YOUR TASK: Each line below should be retyped exactly, with no pictures.

::: EXTRACTED INFORMATION

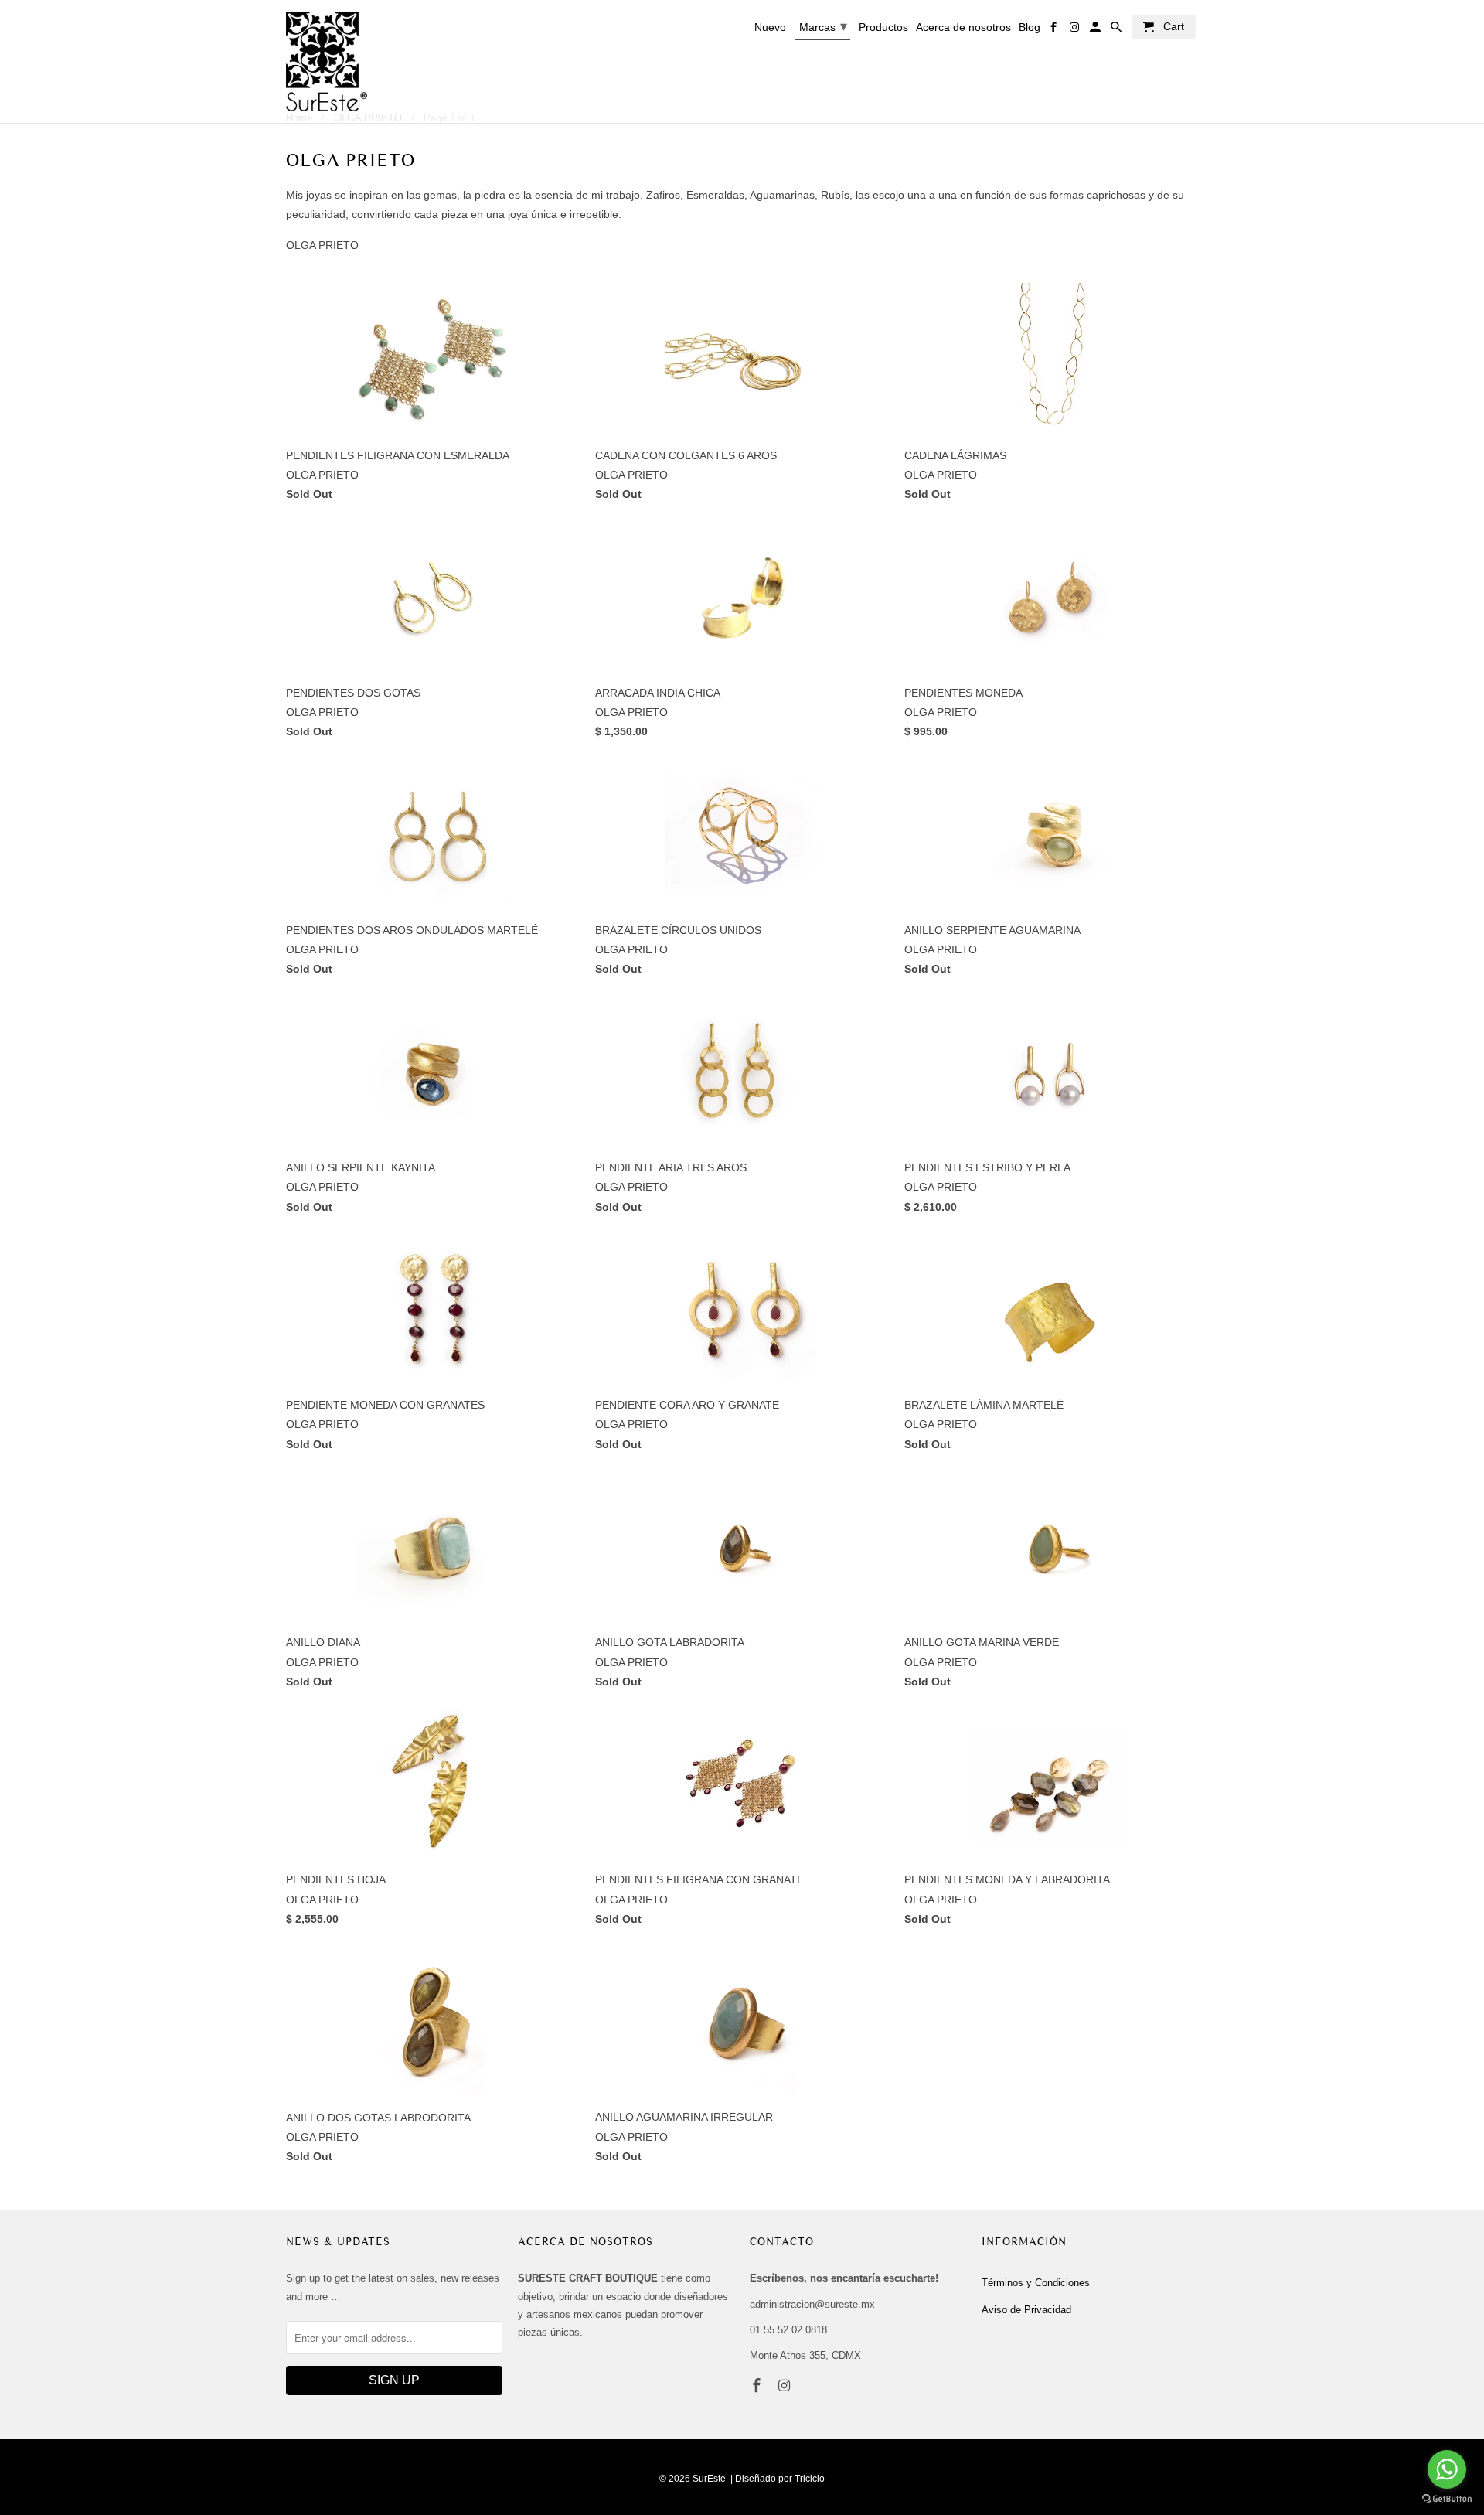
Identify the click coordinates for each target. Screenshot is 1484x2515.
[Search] (1117, 30)
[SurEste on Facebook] (758, 2386)
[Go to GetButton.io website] (1447, 2499)
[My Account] (1096, 30)
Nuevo (770, 27)
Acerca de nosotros (963, 27)
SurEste (709, 2478)
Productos (883, 27)
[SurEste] (326, 61)
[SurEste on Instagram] (786, 2386)
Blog (1029, 27)
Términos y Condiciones (1036, 2282)
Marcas (823, 26)
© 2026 (674, 2478)
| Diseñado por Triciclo (777, 2478)
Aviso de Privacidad (1026, 2310)
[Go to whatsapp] (1447, 2469)
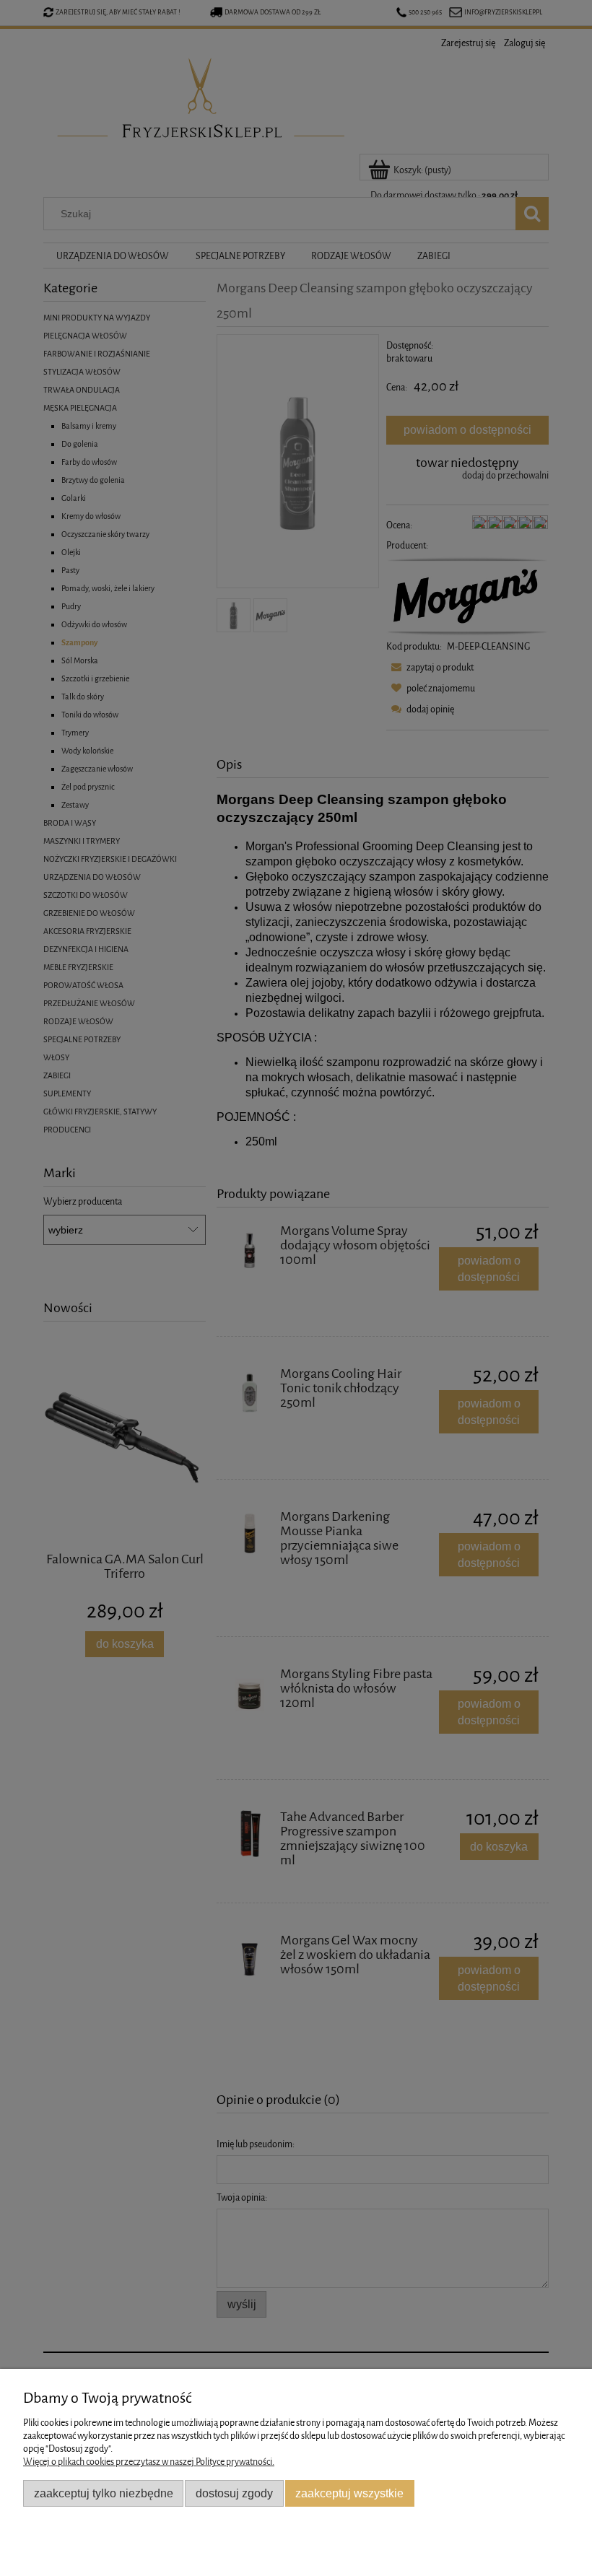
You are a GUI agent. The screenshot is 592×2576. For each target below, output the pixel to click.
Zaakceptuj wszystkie (349, 2493)
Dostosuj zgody (234, 2493)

::::::

RESULT OF THIS EXERCISE:
Identify the click coordinates for each target. Screenshot is 1484x2515.
[Search] (1117, 30)
[SurEste on Facebook] (758, 2386)
[Go to GetButton.io website] (1447, 2499)
[My Account] (1096, 30)
Nuevo (770, 27)
Acerca de nosotros (963, 27)
SurEste (709, 2478)
Productos (883, 27)
[SurEste] (326, 61)
[SurEste on Instagram] (786, 2386)
Blog (1029, 27)
Términos y Condiciones (1036, 2282)
Marcas (823, 26)
© 2026 (674, 2478)
| Diseñado por Triciclo (777, 2478)
Aviso de Privacidad (1026, 2310)
[Go to whatsapp] (1447, 2469)
You are a GUI agent. The screenshot is 592×2576. For each target below, output the pixel to click.
Zaakceptuj wszystkie (349, 2493)
Dostosuj zgody (234, 2493)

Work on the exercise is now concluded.